- **SELECTED EXTRACT**:
══════════════════════════════

# Off-Topic Discussion > Artists' Corner > Art Design >  >  banner, etc., etc., etc.

## icedawg

my "web designer mentor" (i suppose you could call him) impressed upon me certain tastes in web design a few years ago which appear to still remain prevalent.  although i'm not all that capable of designing it myself, i like very professional looking sites (generally like what you'd see on a large corporation's site).  anyway, they usu. stick to just a couple colours in their banners, with fading images, and fading, somewhat-submissive horizontal lines are also very popular.

while perusing the web i stumbled upon this site and i find their header rather attractive; it doesn't employ the horizontal lines or fading images i mentioned, but i think it still looks pretty good (aside from the buttons being too tall).  when i find some time i'll try and find some other examples, but i think something like that would work pretty well here...  any comments/thoughts?  i think with a few changes here and there throughout the rest of the site (like table cell header backgrounds) we could tie everything in to a new banner such as that.

oh.  some of you will be undoubtedly happy to know i'll soon be copying their 'forum activity indicator' images (on that page they are little triangle-arrows in a square box) to replace ours (or i'll be using this site's triangle-arrows in circles).

----------


## Aphius

You mean the "Digital Delusion" header? It does look nice.  :smiley: 

I looked around the styles there and the BloodRayne skin kicks ass! Thats just personal preference though.  :tongue2:

----------


## Rakkantekimusouka

Both headers look...well, kind of the same to me. Have you ever seen the one that MeTV (www.tvthemetunes.net) has? I think something like that would be cool.

══════════════════════════════

- **GIVEN MATERIAL**:
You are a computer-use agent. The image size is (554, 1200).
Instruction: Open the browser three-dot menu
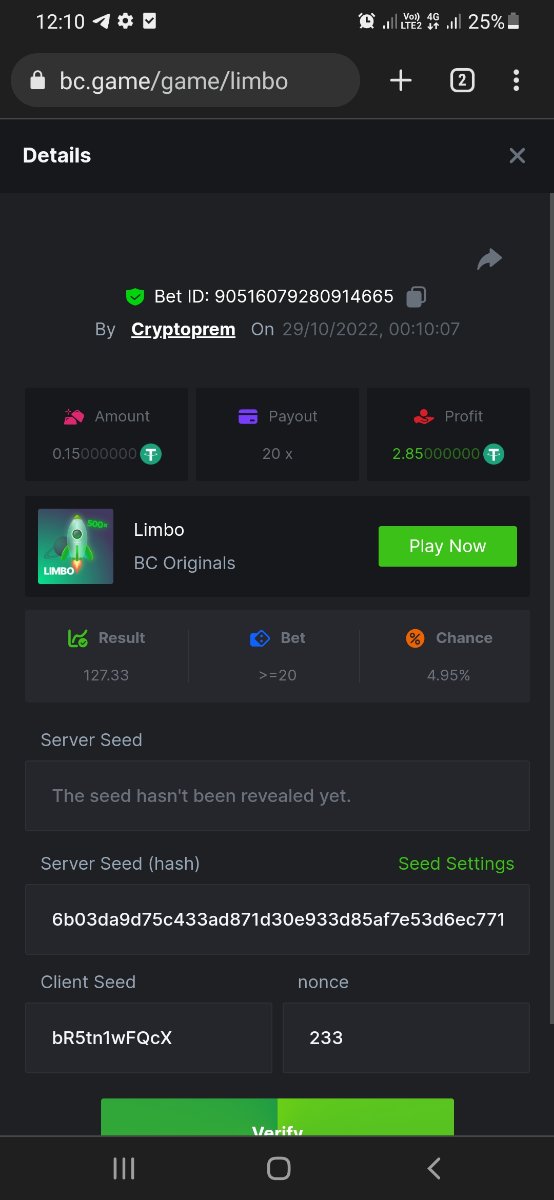point(516,81)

══════════════════════════════

- **INSTRUCTIONS**:
a. In the forum thread on banner design, what fault does the first poster see in the header they found attractive?
b. Repeat the passage of the forum thread from "Both headers look...well, kind" up to and including "would be cool.".

- **OUTPUTS**:
a. The buttons are too tall.

b.
Both headers look...well, kind of the same to me. Have you ever seen the one that MeTV (www.tvthemetunes.net) has? I think something like that would be cool.